But there is certainly a danger in naming things after someone who hasn't yet departed this world because the honoree still has time to besmirch his or her own name.

It happens with disturbing regularity. Great people are tripped up by hubris, temptation, addiction, arrogance or some combination – and their names instantly become a punch line. Who doesn't feel a tiny bit sheepish to say they attended Richard Nixon Elementary School? It's preferable to wait to bestow this honor until someone is well beyond the possibility of committing crime or engaging in embarrassing behavior.

Who knew back in 1978 that school officials in a San Joaquin Valley school district might someday have reason to rue their decision to replace dump President Abraham Lincoln for a Dodgers first baseman? "He's not perfect," said district Superintendent Bob Edwards upon the dedication of Steve Garvey Junior High School in Lindsay, Calif, "but he's about as close to being a well-balanced person as you can get. He cuts across racial, social and cultural lines and with his beautiful wife and two daughters he's a tremendous package."

Uh, oops. Nowadays, if anyone thinks about Garvey, they are as likely to recall the public scorn over his poor personal choices as his victories on the field.

Fortunately, the 88-year-old Scully seems an extremely safe bet. If he hasn't succumbed to the same temptations of other great men by now, then he isn't likely to.

*What you should do*:
Will you return, word for word, the stretch from "Uh, oops. Nowadays, if" through "isn't likely to." in the passage about naming things after living people? The data has no connection to the passage about naming things after living people.

*Data extract*:

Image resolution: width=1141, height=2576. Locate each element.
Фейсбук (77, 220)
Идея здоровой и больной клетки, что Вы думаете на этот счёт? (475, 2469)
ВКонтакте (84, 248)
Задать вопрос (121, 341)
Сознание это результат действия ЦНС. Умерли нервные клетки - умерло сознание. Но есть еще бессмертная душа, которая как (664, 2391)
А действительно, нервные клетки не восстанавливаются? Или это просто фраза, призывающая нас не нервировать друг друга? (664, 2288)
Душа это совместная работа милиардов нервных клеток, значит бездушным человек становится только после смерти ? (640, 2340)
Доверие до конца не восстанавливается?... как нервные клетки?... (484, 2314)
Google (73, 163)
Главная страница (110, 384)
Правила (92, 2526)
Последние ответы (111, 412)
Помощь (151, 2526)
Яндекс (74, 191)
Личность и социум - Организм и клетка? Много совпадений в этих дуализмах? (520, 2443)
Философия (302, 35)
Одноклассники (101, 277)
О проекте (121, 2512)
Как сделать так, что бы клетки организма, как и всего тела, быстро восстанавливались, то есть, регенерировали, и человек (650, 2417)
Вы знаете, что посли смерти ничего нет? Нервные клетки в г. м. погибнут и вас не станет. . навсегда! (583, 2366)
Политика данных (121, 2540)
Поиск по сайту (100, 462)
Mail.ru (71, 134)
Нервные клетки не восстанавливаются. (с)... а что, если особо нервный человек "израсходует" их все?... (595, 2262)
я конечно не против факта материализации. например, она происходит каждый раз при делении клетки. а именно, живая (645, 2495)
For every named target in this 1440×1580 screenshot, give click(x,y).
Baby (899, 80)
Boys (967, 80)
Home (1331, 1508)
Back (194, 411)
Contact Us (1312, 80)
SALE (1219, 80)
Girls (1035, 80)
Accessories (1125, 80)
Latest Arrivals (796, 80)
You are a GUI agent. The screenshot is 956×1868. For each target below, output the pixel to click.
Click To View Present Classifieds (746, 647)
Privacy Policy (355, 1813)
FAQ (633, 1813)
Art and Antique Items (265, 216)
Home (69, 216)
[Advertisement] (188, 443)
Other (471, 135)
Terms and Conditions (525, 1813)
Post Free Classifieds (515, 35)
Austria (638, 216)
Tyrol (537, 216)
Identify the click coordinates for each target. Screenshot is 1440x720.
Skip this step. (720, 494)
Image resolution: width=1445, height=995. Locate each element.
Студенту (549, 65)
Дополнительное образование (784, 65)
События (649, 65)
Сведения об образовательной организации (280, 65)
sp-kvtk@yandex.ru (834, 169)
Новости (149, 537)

*Response to this task*:
Uh, oops. Nowadays, if anyone thinks about Garvey, they are as likely to recall the public scorn over his poor personal choices as his victories on the field.

Fortunately, the 88-year-old Scully seems an extremely safe bet. If he hasn't succumbed to the same temptations of other great men by now, then he isn't likely to.